Taxpayers, small-business borrowers, and lenders face lower risk of program losses and faulty 504 loan closings because the Director must analyze portfolio risk annually and report mitigation steps to Congress.
Program transparency and accountability increase because the Office must report program metrics, enforcement actions, and consolidated CDC-level risk data, making oversight outcomes more visible to Congress and the public.
Certified development companies and small-business borrowers get clearer, standardized NEPA procedures and faster guidance (180-day deadline), reducing regulatory uncertainty and helping speed approvals of projects that rely on CDC financing.

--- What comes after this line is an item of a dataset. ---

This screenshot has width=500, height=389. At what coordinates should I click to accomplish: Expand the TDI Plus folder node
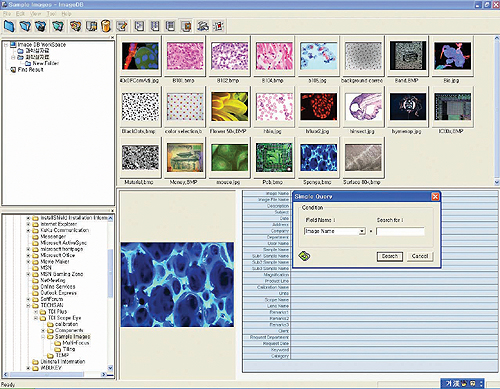point(36,312)
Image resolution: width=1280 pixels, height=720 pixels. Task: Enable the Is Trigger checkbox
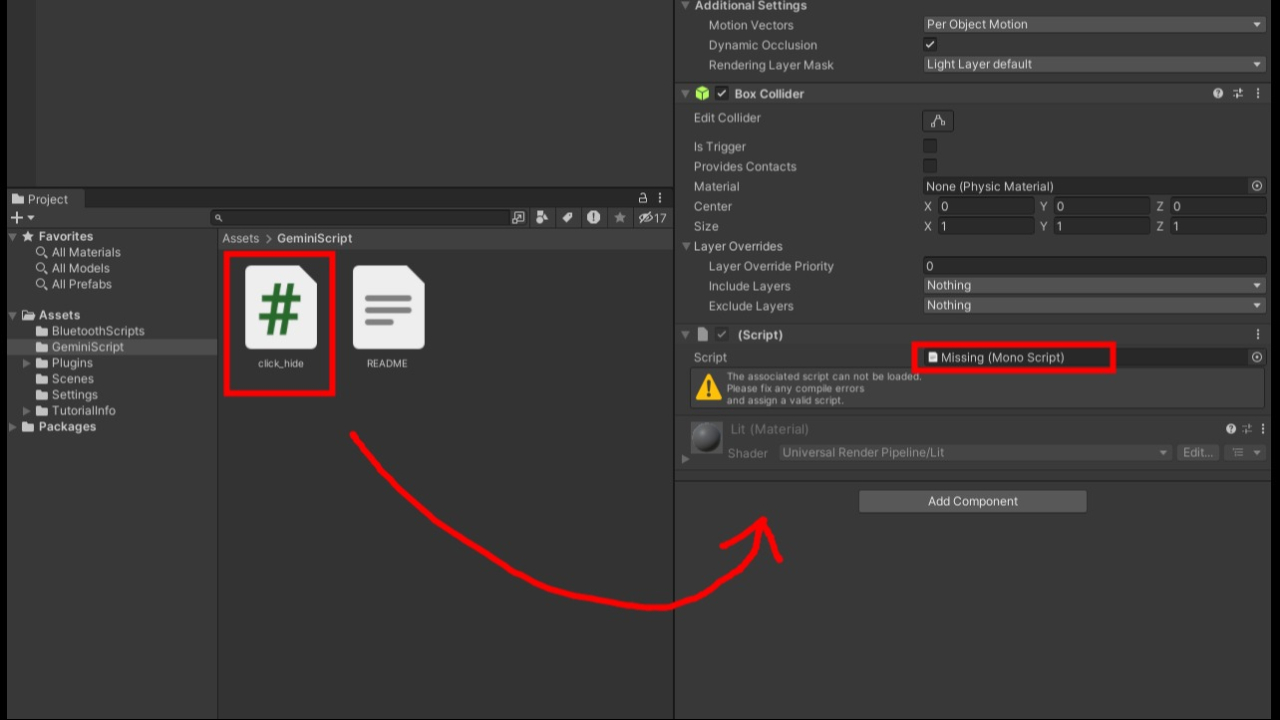(930, 146)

Certified development companies (and through them, small-business borrowers) will face higher compliance costs and oversight fees (including rapid response timelines), which may increase administrative burdens and could be passed on as higher borrowing costs or reduced program capacity.
Some CDCs risk short suspensions or civil penalties for late reporting or violations, which could disrupt local lending availability and delay access to financing for businesses and communities.
Increased oversight reviews, reporting timelines, and possible stricter practical interpretations of clarified NEPA procedures could slow loan closings and delay project approvals that depend on SBA-assisted CDC financing.
Based on analysis of 3 sections of legislative text.
Creates an SBA Office of Credit Risk Management to oversee CDCs, require file reviews, enable enforcement/fees, and mandates NEPA procedural rules for Title V-assisted CDCs within 180 days.
Introduced August 1, 2025 by Todd Young · Last progress August 1, 2025
Creates an Office of Credit Risk Management (the Office) inside the SBA to supervise certified development companies (CDCs) that participate in the 504 loan program, require file reviews and written reports, and give the Office authority to require corrections and pursue enforcement actions or fees. Also requires the SBA Administrator to issue rules within 180 days clarifying how CDCs that receive Title V assistance must comply with NEPA, while preserving NEPA’s substantive requirements. The bill adds new review and reporting timelines (including report and response deadlines), mandates Office presence for contractor-led reviews, and authorizes but does not mandate enforcement actions or fees for CDCs. No new appropriations or emergency designations are specified in the text provided.